> PASSAGE:

┏━━

What we demand from the Commission of Inquiry is the
unvarnished truth, a rare commodity in the Muskrat Falls world. The Commission
must assess the many tainted assumptions and the flawed business model and tell
us if the project can be salvaged, despite its sullied provenance. The conduct
of a forensic audit will be essential to the process of tracking how decisions
were made and determining if professional or legal codes were breached.
In its Report and Recommendations, the Commission must reveal
what was wrong and why it was wrong but they must go beyond pointing out the
errors and search for solutions, solutions that will replace the flawed
components or pillars on which the project was sanctioned. The work of the Commission
must balance its work between investigating what errors were made, whether
through deliberate deceit or ignorance, and finding remedial solutions.
The balance between the Commission’s investigation of past
mistakes in policy and management, versus finding future solutions, should be
50/50, with equal weight between investigating past mistakes and proposing
future solutions. If no solutions can be found, the Commission should report
truthfully that the project is not viable and advise that further financial
commitments should be avoided.
While 78% of the project may be complete the question remains
as to whether the project is viable and whether it can support the increased
cost of $800 million each year on top of the $700 million annual cost of
running our electricity system on the Island. Indeed, the revenues may not even
be able to support the operating costs, estimated for 2021 at $143 million. If
revenues do not cover costs the project is doomed, sooner or later to be
mothballed, a monument to failure.
Examination of consumer behaviour tells us that, if rates
double, demand will shrink by 40%, eliminating all potential demand for Muskrat
Falls and devaluing the assets. Export revenues are unlikely to cover operating
costs. The project may have to be mothballed, even if it is perfectly capable
of generating power, albeit at a loss.
The joint environmental panel report was ignored and overruled
and the PUB was denied the opportunity to conduct a full review or to exercise
regulatory oversight over the project and its construction. The project is
being carried out without the environmental oversight needed to ensure that the
recommendations of the joint panel are implemented. From both an environmental
and financial standpoint this project is a disaster of epic proportions.
The Inquiry should be charged with finding out how the
fundamental flaws can be corrected. If they cannot be corrected then the
project will go into bankruptcy because it will not be able to cover the
operating costs, let alone the capital costs.

┗━━

> WORK TO DO:
(a) Using the Muskrat Falls passage, answer each question:
(i) What share of the project may be complete?
(ii) By what percentage will demand shrink if rates double?
(iii) What are the estimated operating costs for 2021?
(b) Turn the paragraph of the Muskrat Falls passage that opens "While 78% of the project may be complete" into a short bulleted list that keeps its main facts.
The stored data has no connection to the Muskrat Falls passage.

Stored data
┏━━

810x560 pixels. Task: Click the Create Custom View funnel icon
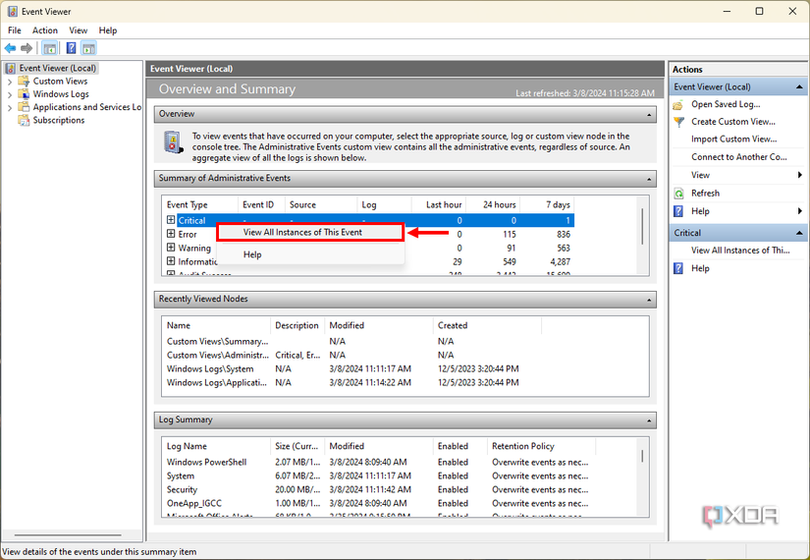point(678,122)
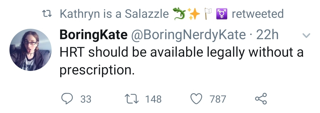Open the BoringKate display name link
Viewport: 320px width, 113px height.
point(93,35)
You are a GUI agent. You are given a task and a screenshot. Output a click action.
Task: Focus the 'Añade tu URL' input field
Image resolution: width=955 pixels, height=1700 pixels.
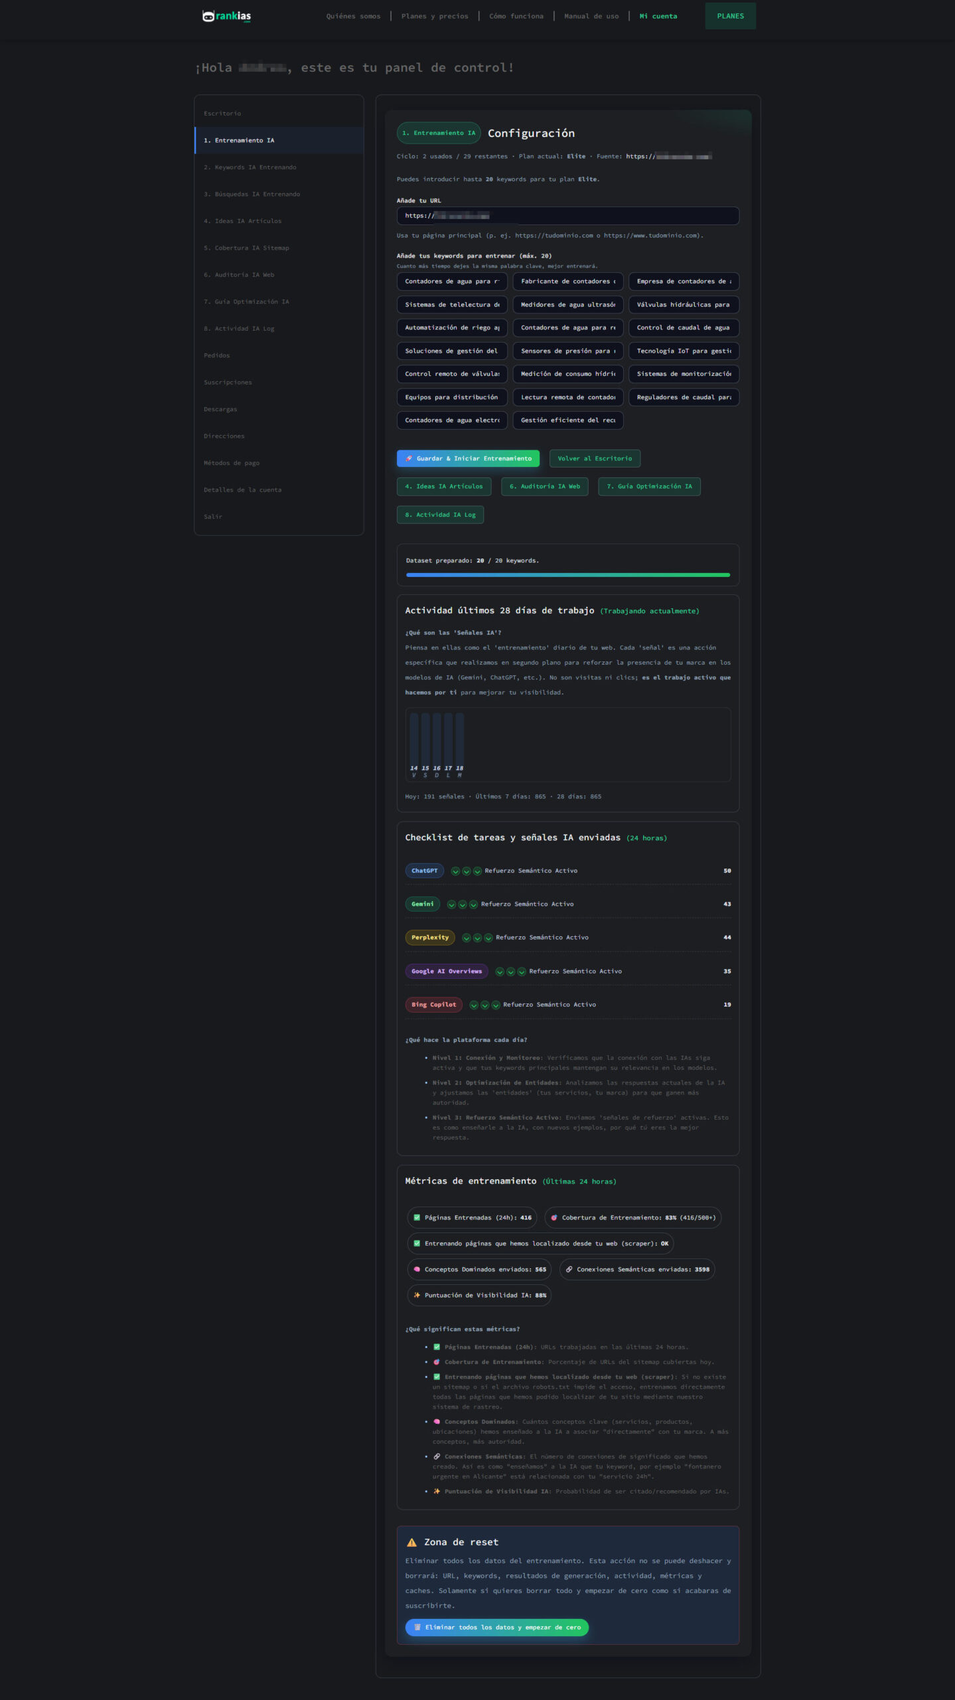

┗━━

> ANSWERS FOR THE EXERCISE:
(a)
(i) 78%
(ii) 40%
(iii) $143 million

(b)
- As much as 78% of the project may be complete, but its viability is still in question.
- It is uncertain whether it can support an added $800 million each year on top of the $700 million annual cost of running the Island's electricity system.
- Revenues may not even cover operating costs, estimated at $143 million for 2021.
- If revenues do not cover costs, the project will sooner or later be mothballed as a monument to failure.